CDK4/6 Inhibitors Suppress RB-Null Triple-Negative Breast Cancer by Inhibiting Mutant P53 Expression via RBM38 RNA-Binding Protein.

Background: Cyclin-dependent kinase 4/6 (CDK4/6) inhibitors have been developed and clinically used as a frontline targeted therapeutic agent for hormone receptor-positive (HR+), HER2-negative breast cancer. However, the efficacy for CDK4/6 inhibitors varies in different types of cancer and thus there is a need to identify new biomarkers that would help predict efficacy and/or resistance. Methods: We examined the effect of CDK4/6 inhibitors in both RB-proficient and -deficient triple-negative breast cancer (TNBC) cells. We also examined whether mutant p53 could be a target and/or prognostic marker for CDK4/6 inhibitors in (TNBC). Results: We found that CDK4/6 inhibitors suppress mutant p53 expression in both RB-proficient and RB-deficient TNBC cells. We also found that suppression of mutant p53 is responsible for CDK4/6 inhibitors suppressing TNBC cell survival.
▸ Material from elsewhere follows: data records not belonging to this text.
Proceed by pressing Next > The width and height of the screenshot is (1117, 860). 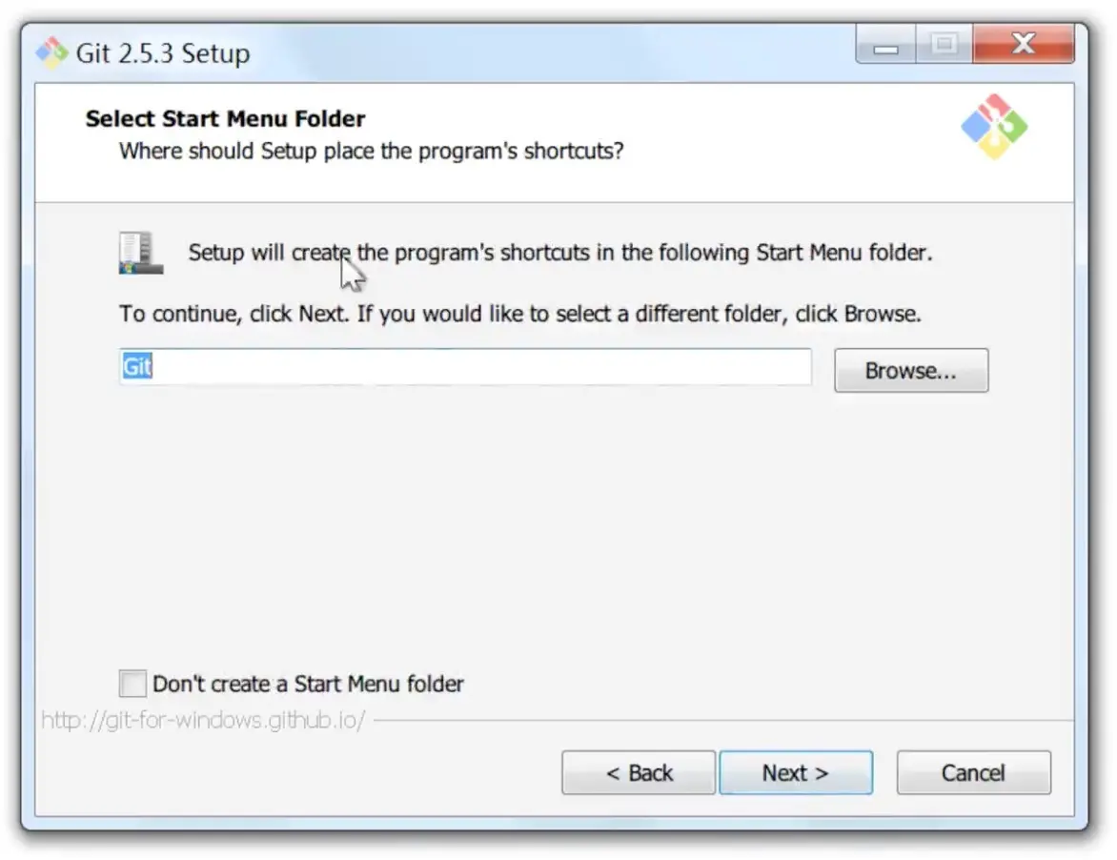795,772
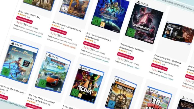The height and width of the screenshot is (109, 194).
Task: Open the Final Fantasy XVI Steelbook image
Action: point(178,33)
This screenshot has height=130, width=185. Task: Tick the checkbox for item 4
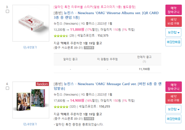(x=7, y=88)
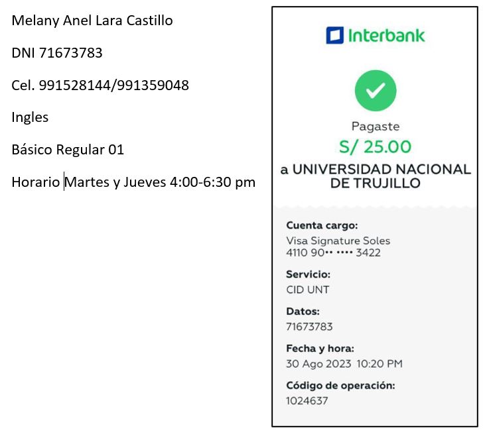Place cursor in the Melany Anel Lara Castillo line
The width and height of the screenshot is (485, 434).
92,21
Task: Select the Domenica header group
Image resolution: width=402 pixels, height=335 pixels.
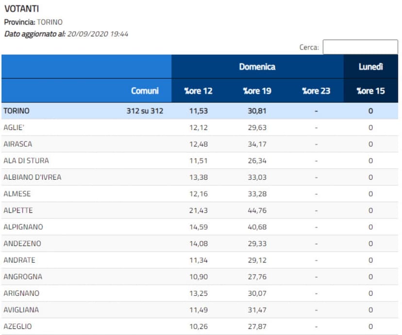Action: pos(257,67)
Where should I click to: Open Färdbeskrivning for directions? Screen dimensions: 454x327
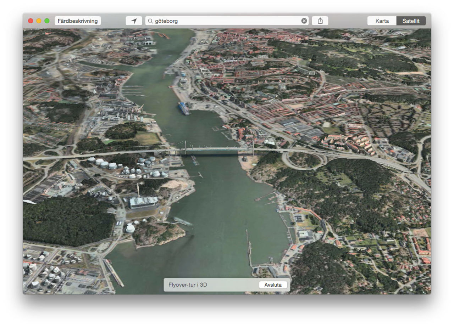(78, 21)
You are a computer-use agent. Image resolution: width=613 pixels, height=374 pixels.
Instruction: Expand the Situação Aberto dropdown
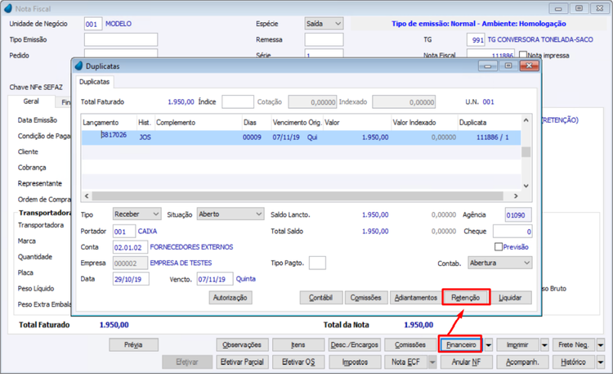[258, 214]
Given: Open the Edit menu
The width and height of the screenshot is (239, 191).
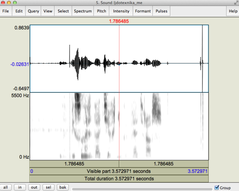Looking at the screenshot, I should click(x=19, y=11).
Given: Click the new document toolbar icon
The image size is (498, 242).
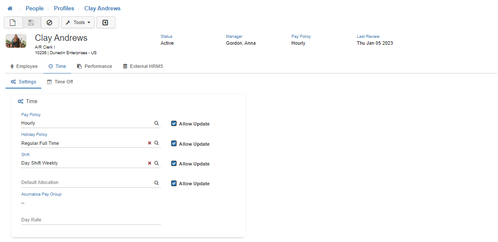Looking at the screenshot, I should tap(13, 22).
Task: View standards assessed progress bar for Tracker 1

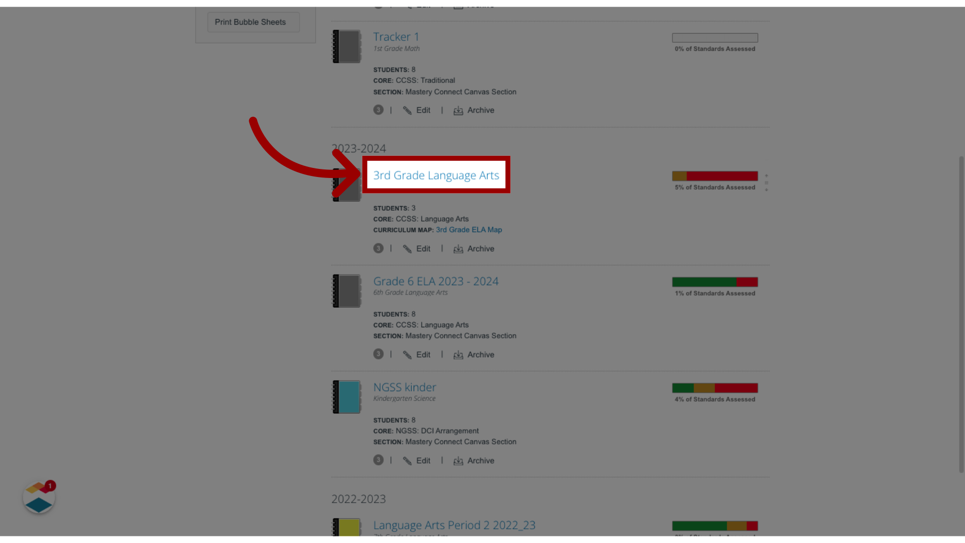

Mechanistically, we showed that CDK4/6 inhibitors suppress mutant p53 mRNA translation through the RNA-binding protein RBM38. Previously, we showed that when phosphorylated at serine 195, phosphorylated RBM38 interacts with eIF4G on p53 mRNA and promotes p53 mRNA translation. Indeed, we found that CDK4 phosphorylates RBM38 at serine 195, which subsequently enhances mutant p53 mRNA translation. Conclusions: Collectively, our findings suggest that mutant p53 could serve as a potential biomarker for the therapeutic efficacy of CDK4/6 inhibitors.